══ Entries provided ══

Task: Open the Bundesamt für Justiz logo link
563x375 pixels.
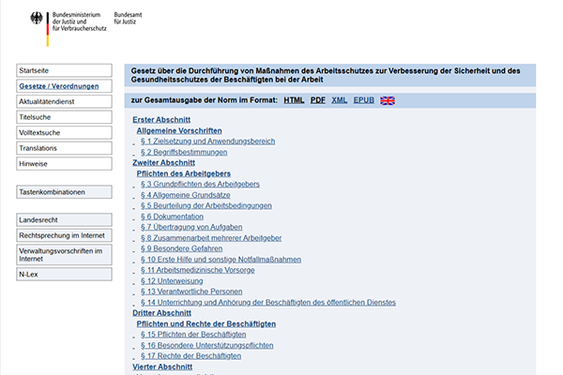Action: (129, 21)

═══
══ Entries provided ══

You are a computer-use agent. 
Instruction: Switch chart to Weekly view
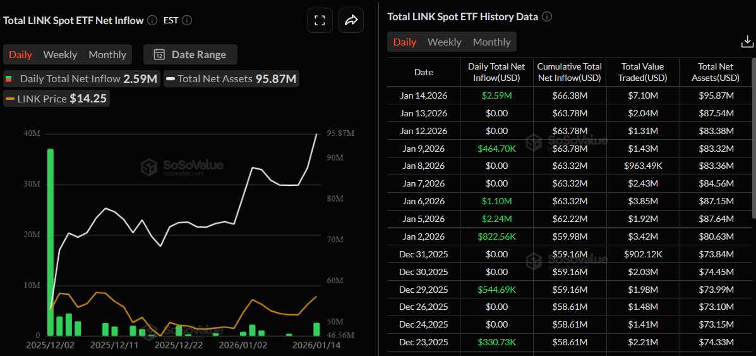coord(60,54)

═══
══ Entries provided ══

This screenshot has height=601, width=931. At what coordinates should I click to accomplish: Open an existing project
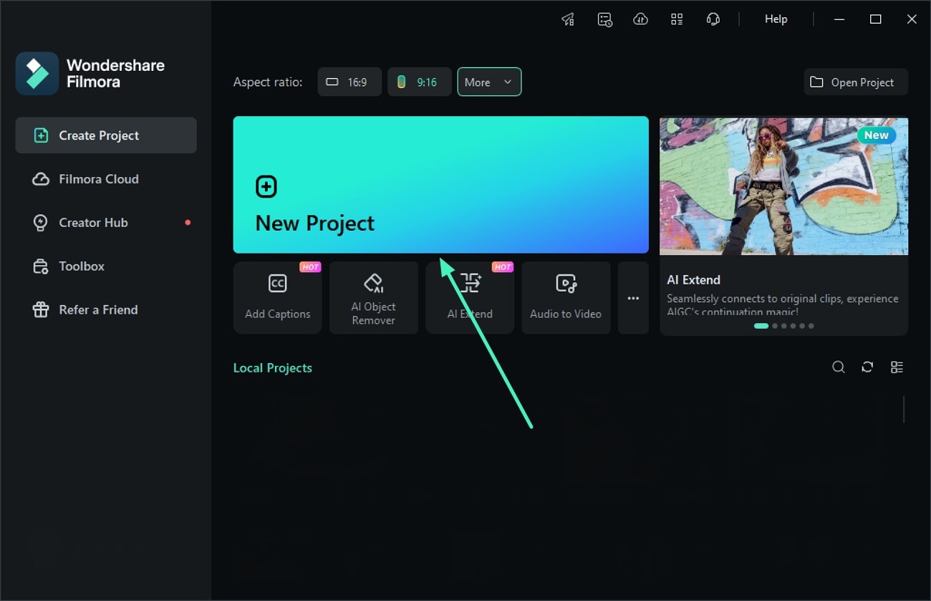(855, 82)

═══

- _What you need to do_
Change "logo" to "emblem" in the items, starting with the line with "Task: Open the Bundesamt für Justiz logo link" and going on through the line with "Action: (129, 21)", and give those lines again with everything else unchanged. Leave the pictures out of your answer.

- _Output below_
Task: Open the Bundesamt für Justiz emblem link
563x375 pixels.
Action: (129, 21)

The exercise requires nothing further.